§ YOUR OBJECTIVE:
Give back, word for word, the line that contains "Offres corporatives (326, 2278)" and every line that follows it in the data below.

Source records
--------------------------------

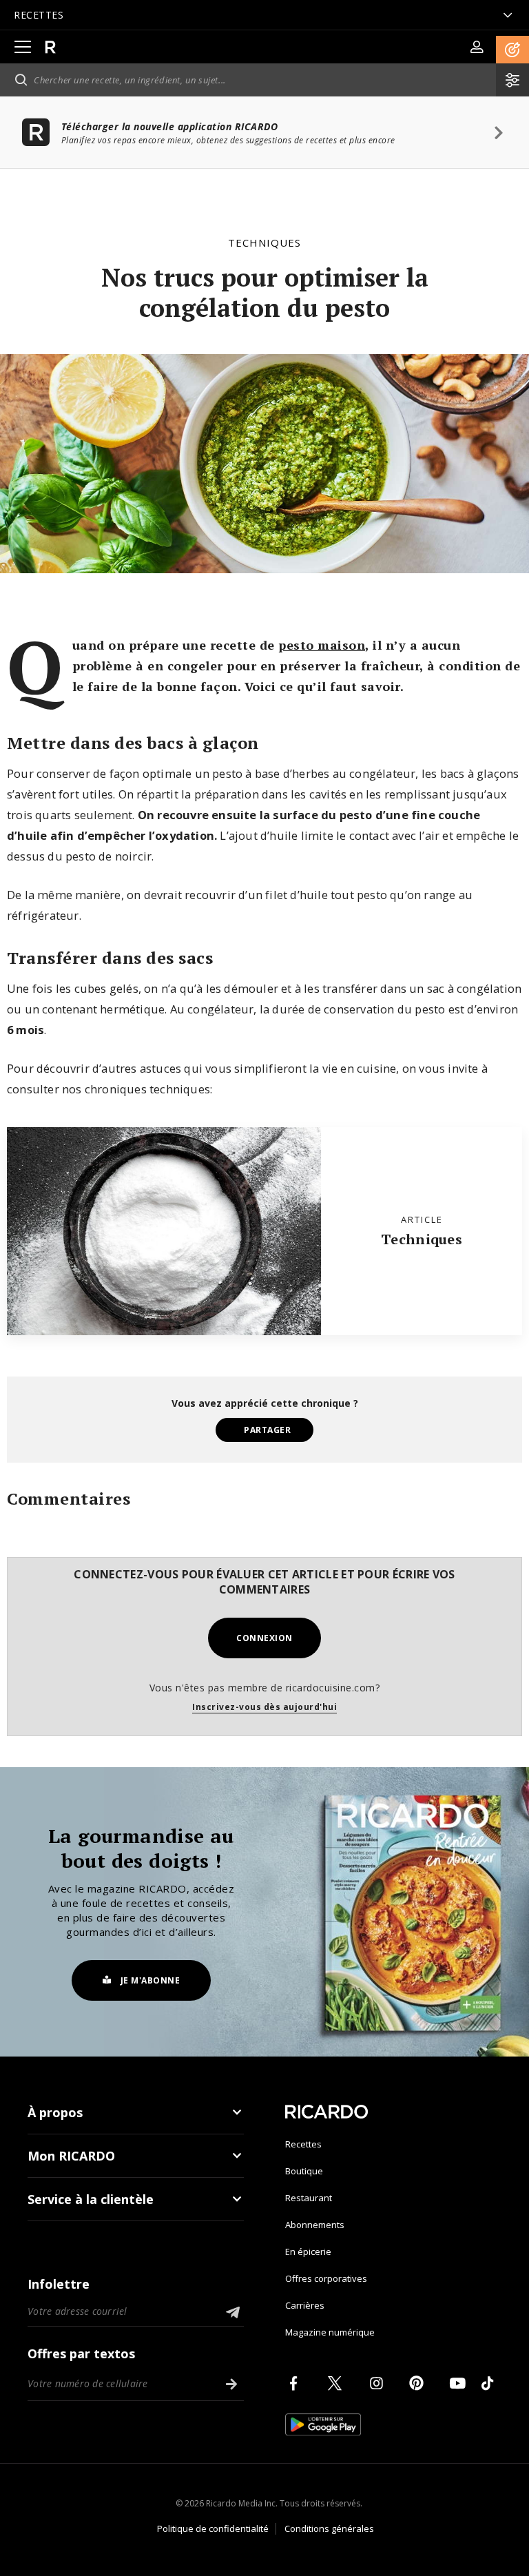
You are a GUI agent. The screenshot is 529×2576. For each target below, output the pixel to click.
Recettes (303, 2144)
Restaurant (308, 2198)
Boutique (304, 2171)
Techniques (264, 242)
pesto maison (321, 645)
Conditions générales (329, 2528)
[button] (512, 49)
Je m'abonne (150, 1980)
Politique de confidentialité (213, 2528)
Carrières (304, 2305)
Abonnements (314, 2224)
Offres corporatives (326, 2278)
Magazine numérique (330, 2332)
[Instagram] (379, 2383)
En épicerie (308, 2251)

--------------------------------

§ FINISHED EXERCISE:
Offres corporatives (326, 2278)
Magazine numérique (330, 2332)
[Instagram] (379, 2383)
En épicerie (308, 2251)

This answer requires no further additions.